Published on January 26, 2015
Ski season is upon us, and there is nothing like hitting the slopes to enjoy a beautiful winter day. Although a very fun activity, we also need to remember that skiing is a difficult sport, which is aggressive and tough on our lower body. Whether you are a ski racer or a recreational skier, the gravitational forces that are transmitted through our bodies make this sport difficult to do. During the wintertime, it is very common for therapists to see patients who have knee pain and injuries as a result of skiing.
Training throughout the year will help to prevent injuries on the slopes. Balance, stability and agility are three main components that are used in training in order to strengthen and stabilize the body so that it can resist the lateral forces and torque placed on the knees. As there is a lot of twisting movements, it is important to strengthen and stabilize the muscles of the core and the lower kinetic chain. Initiating the movement from the hips will allow for better technique, increasing power and strength during the side-to-side movements.

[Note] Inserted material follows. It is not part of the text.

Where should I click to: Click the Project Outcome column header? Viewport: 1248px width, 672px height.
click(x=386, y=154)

But most importantly, it will prevent the knee from collapsing inwards reducing the risk of injury. Faulty movement patterns can predispose the skier to poor technique and increase the risk of lower extremity injuries.
Like many sports, skiing requires a shifting movement of weight from one leg to another. Therefore, a great screening tool and exercise that is used in our clinic is a single leg squat. It is very important to train each leg separately so that each leg can be as strong as the other.

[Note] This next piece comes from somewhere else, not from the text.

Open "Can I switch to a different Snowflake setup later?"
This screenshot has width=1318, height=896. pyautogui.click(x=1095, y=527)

The main point of this exercise is to increase the strength and stability of the gluteus medius. This muscle is an external hip rotator, which helps stabilize the pelvis, and prevent the knee from collapsing inwards- keeping the joint safe. When practicing, watch for proper alignment of the trunk, hip, knee and ankle. The movement should be initiated from the hips, and the spine should be neutral at all times without excessive movement. You should feel the burn in the side of your glutes first along with quadriceps and hamstings.
Ten Point Warmup Program
Research shows that a dynamic warm-up is helpful in reducing the risk of injury. This type of warm-up consists of movements that increase the body’s core temperature and activates the nervous system for the demands that will be placed on the body during sport. I will often prescribe the following exercise program to help my patients that ski. This program should be done a few days per week and as a dynamic warm-up routine before going out on the hills.
- Use the foam roller to relax and stretch the muscles of the lower body. It also helps increase blood flow and circulation to your hip and leg muscles. Focus on the gluts, quadriceps and hamstrings- spending approximately 20-30 seconds per area.

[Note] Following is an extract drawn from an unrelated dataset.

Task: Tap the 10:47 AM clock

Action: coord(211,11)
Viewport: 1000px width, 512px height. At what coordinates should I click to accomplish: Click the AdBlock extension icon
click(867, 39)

- Walking lunges should be done to open up the hips and increase range of movement. Proper alignment of the trunk, hips, knees and ankles should be watched to make sure the knee isn’t collapsing, keeping the joints safe. 2-3 sets of 10 per leg.
- Stretching of the quadriceps, hips and glutes will help increase blood flow and circulation to the areas. Butt kicks and high knees should be done for 30 seconds at a time.
- Train the gluteus medius muscles to prevent collapsing of the knee inwards to protect the joint. This can be done effectively with a simple use of a band. Lateral band walks, with the band placed around the ankles is effective. Aim for 2 sets of 10 each way. Follow this with monster walks, which is the same placement of the band but now moving forwards and backwards. Make sure to keep resistance on the band at all times.
- Train the hip extensors- the gluteus maximus muscles to help generate power with squats. Pull the band up from the ankles and place it around your knees. Do not allow the knees to collapse inwards and aim for 2 sets of 10-20 squats.
- Single leg squats on a box or stair are a phenomenal exercise to target balance and strength. 2 sets of 10.
- Train your balance and proprioception by doing slow controlled single leg toe touches. 2 sets of 10. Progress to trying this exercise on various surfaces, such as: a wobble board, BOSU ball, and unstable surfaces.
- Squat jumps- focusing on proper landing mechanics. Land softly on the balls of both feet with your knees and hips slightly bent. Do not allow your knees to buckle inwards or go to far forward over the foot. Repeat 2 sets of 10.
- Recover from the previous plyometric exercise and do some simple balance in place. Lift one leg to 90 degrees and hold for a minimum of 10-15 seconds and upwards of one minute. Progress to eyes closed. Then to swinging the opposite leg while maintaining your balance.
- Finish with a plank exercise to warm up the core which is firing and bracing to prevent excessive flexion of the lumbar spine while skiing. Hold the plank for 2 sets of 15-30 seconds and progressing to a static hold of 1-2 minutes.
The goal: To have a stable and well-aligned knee when skiing in order to help reduce the risk of injury.